::: EXTRAIT CHOISI :::

À Toulouse, le CHU mise sur l'intelligence artificielle pour lutter contre le cancer du sein

Le CHU de Toulouse et l’Institut Claudius Regaud vont utiliser des outils d'intelligence artificielle pour créer un atlas décrivant plus précisément les tumeurs du sein. À plus long-terme, cette initiative pourrait aider l'industrie pharmaceutique à personnaliser les traitements des patientes.
Le projet Apriorics vise à utiliser l'intelligence artificielle pour mieux décrire les tumeurs du sein.
Le projet Apriorics vise à utiliser l'intelligence artificielle pour mieux décrire les tumeurs du sein. (Crédits : Reuters)

"Nous sommes confrontés à une frustration quotidienne. Nous étudions des images microscopiques de cancers du sein qui livrent une information biologique très riche mais nous manquons de vocabulaire et d'outils pour les décrire et les quantifier. Et au final, notre compte-rendu est relativement pauvre", fait remarquer Camille Franchet. Ce médecin pathologiste (spécialiste de l'analyse des tissus biologiques) est le coordinateur du projet Apriorics.

Un atlas des cancers du sein

Porté par le CHU de Toulouse, en partenariat avec l'Institut Claudius Regaud (ICR) au sein de l'Institut Universitaire du Cancer de Toulouse Oncopole (IUCT-O), ce projet vise à utiliser l'intelligence artificielle pour mieux décrire les tumeurs du sein.

"Nous allons créer un atlas de toutes les composantes universelles des tumeurs du sein. Il faut imaginer qu'une lame microscopique a une résolution de plus d'un milliard de pixels avec plus d'un million de cellules tumorales. Il n'est pas envisageable d'annoter à la main une telle image pour identifier les noyaux d'une tumeur. Nous avons conçu un outil d'annotation automatique afin d'identifier des briques élémentaires des tissus tumoraux comme les noyaux des cellules, les cellules de défense de l'organisme, les vaisseaux, etc", poursuit le Dr Camille Franchet.

En regardant la photo d'une maison, votre cerveau est capable d'identifier le toit, les volets, etc. Une machine de reconnaissance d'images va devoir s'entraîner pour identifier un toit. De la même manière, si en regardant au microscope je suis capable d'identifier des vaisseaux ou des cellules, une machine ne verra que des pixels. L'atlas servira à entraîner l'intelligence artificielle et que les réseaux de neurones artificiels comprennent notre langage".

Chaque année, environ 1 500 femmes sont traitées à l'IUCT-O pour un cancer du sein, le cancer le plus fréquent en France. Le projet Apriorics prévoit d'entraîner les algorithmes d'intelligence artificielle à partir d'images macroscopiques de 1 000 patientes. L'atlas devrait être au point d'ici fin 2021.

Grâce à l'IA, les médecins pensent obtenir de nouvelles données sur les cancers du sein comme la densité des noyaux, leur taille et leur forme. Surtout, la méthode pourrait être reproduite à tous les types de cancers. "Entre un pancréas, un cerveau et un sein, les tissus ne se ressemblent pas. Mais les noyaux des cellules sont universels et cette donnée sera acquise par la machine. À l'échelle cellulaire, il est très probable que le passage d'un organe à l'autre soit très simple", souligne Camille Franchet.

::: DONNÉES ENREGISTRÉES :::

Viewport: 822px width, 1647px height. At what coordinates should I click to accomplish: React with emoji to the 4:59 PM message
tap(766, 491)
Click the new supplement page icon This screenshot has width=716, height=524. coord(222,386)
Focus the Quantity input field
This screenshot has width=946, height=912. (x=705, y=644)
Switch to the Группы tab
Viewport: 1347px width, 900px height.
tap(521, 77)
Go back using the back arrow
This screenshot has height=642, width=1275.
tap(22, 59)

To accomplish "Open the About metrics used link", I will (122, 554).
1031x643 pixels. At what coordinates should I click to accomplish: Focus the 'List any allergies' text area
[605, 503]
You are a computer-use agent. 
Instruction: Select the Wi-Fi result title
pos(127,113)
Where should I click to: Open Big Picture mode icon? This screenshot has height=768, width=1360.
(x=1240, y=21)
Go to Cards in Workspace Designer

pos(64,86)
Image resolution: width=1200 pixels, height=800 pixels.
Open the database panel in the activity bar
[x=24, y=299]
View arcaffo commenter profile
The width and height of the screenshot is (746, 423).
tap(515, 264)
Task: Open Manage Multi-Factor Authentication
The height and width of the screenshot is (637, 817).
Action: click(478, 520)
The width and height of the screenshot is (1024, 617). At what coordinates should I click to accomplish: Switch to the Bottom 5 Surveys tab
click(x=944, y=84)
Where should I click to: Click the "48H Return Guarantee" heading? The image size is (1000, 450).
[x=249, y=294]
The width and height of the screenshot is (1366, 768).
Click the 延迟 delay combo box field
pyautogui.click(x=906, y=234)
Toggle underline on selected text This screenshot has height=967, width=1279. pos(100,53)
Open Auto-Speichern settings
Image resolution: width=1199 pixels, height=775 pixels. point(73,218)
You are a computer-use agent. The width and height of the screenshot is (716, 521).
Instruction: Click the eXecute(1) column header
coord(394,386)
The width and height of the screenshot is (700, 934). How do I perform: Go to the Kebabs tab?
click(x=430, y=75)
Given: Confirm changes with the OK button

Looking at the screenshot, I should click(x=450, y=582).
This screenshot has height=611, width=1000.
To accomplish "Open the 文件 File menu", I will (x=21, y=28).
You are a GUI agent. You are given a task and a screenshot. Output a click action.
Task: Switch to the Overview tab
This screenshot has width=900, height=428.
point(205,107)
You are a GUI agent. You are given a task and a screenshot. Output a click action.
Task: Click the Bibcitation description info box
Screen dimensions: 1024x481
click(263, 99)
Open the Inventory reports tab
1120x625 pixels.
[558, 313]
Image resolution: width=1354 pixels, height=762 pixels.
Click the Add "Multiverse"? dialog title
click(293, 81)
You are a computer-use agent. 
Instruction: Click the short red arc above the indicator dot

:::

*TRAVAIL DEMANDÉ*.
- 1) Indiquez si chacune des affirmations suivantes concorde avec l'extrait choisi en répondant par oui ou non et en citant à l'identique les mots décisifs : (a) le coordinateur du projet Apriorics est un médecin pathologiste ; (b) l'IUCT-O traite chaque année environ 1 000 femmes pour un cancer du sein ; (c) l'atlas devrait être au point d'ici fin 2022.
- 2) Répondez, d'après l'extrait choisi, à ces trois questions :
(a) Quelle résolution atteint une lame microscopique ?
(b) Avec quel institut le CHU de Toulouse porte-t-il le projet en partenariat ?
(c) Quelles données sur les noyaux les médecins pensent-ils obtenir grâce à l'IA ?

*SOLUTIONS DANS L'ORDRE*.
- 1)
(a) Oui : « Ce médecin pathologiste (spécialiste de l'analyse des tissus biologiques) est le coordinateur du projet Apriorics. »
(b) Non : « Chaque année, environ 1 500 femmes sont traitées à l'IUCT-O pour un cancer du sein ».
(c) Non : « L'atlas devrait être au point d'ici fin 2021. »

- 2)
(a) Plus d'un milliard de pixels.
(b) L'Institut Claudius Regaud (ICR).
(c) Leur densité, leur taille et leur forme.